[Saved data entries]
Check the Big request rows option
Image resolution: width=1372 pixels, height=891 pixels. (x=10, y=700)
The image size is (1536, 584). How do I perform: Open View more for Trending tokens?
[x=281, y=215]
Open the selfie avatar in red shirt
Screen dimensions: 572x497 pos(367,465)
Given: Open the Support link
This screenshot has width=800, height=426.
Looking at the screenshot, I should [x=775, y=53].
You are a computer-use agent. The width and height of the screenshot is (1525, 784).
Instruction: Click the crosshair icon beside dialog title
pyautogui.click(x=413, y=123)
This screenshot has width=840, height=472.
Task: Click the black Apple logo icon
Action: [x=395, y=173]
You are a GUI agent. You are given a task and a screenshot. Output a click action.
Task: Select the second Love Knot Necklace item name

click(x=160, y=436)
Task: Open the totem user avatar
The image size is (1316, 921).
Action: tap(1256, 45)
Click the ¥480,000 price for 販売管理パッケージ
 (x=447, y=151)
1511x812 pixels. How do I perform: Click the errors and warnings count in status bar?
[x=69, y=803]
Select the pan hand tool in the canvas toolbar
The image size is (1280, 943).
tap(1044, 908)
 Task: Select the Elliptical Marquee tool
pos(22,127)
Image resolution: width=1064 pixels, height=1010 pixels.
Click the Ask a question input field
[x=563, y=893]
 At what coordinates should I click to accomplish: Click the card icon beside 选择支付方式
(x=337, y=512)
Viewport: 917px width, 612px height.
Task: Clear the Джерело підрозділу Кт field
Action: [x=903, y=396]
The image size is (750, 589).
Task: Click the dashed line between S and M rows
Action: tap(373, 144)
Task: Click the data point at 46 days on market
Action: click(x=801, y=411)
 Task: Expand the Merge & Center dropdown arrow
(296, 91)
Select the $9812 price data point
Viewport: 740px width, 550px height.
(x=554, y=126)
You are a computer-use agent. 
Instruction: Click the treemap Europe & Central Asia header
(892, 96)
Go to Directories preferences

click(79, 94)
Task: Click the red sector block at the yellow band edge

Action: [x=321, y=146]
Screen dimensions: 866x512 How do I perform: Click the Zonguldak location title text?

### WHAT THE EXERCISE ASKS
An exact transcription of every record above is required.

### FINAL ANSWER
Check the Big request rows option
Image resolution: width=1372 pixels, height=891 pixels. (x=10, y=700)
The image size is (1536, 584). How do I perform: Open View more for Trending tokens?
[x=281, y=215]
Open the selfie avatar in red shirt
Screen dimensions: 572x497 pos(367,465)
Given: Open the Support link
This screenshot has width=800, height=426.
Looking at the screenshot, I should [x=775, y=53].
You are a computer-use agent. The width and height of the screenshot is (1525, 784).
Instruction: Click the crosshair icon beside dialog title
pyautogui.click(x=413, y=123)
This screenshot has width=840, height=472.
Task: Click the black Apple logo icon
Action: [x=395, y=173]
You are a GUI agent. You are given a task and a screenshot. Output a click action.
Task: Select the second Love Knot Necklace item name

click(x=160, y=436)
Task: Open the totem user avatar
The image size is (1316, 921).
Action: tap(1256, 45)
Click the ¥480,000 price for 販売管理パッケージ
 (x=447, y=151)
1511x812 pixels. How do I perform: Click the errors and warnings count in status bar?
[x=69, y=803]
Select the pan hand tool in the canvas toolbar
The image size is (1280, 943).
tap(1044, 908)
 Task: Select the Elliptical Marquee tool
pos(22,127)
Image resolution: width=1064 pixels, height=1010 pixels.
Click the Ask a question input field
[x=563, y=893]
 At what coordinates should I click to accomplish: Click the card icon beside 选择支付方式
(x=337, y=512)
Viewport: 917px width, 612px height.
Task: Clear the Джерело підрозділу Кт field
Action: [x=903, y=396]
The image size is (750, 589).
Task: Click the dashed line between S and M rows
Action: tap(373, 144)
Task: Click the data point at 46 days on market
Action: click(x=801, y=411)
 Task: Expand the Merge & Center dropdown arrow
(296, 91)
Select the $9812 price data point
Viewport: 740px width, 550px height.
(x=554, y=126)
You are a computer-use agent. 
Instruction: Click the treemap Europe & Central Asia header
(892, 96)
Go to Directories preferences

click(79, 94)
Task: Click the red sector block at the yellow band edge

Action: [x=321, y=146]
Screen dimensions: 866x512 How do I perform: Click the Zonguldak location title text?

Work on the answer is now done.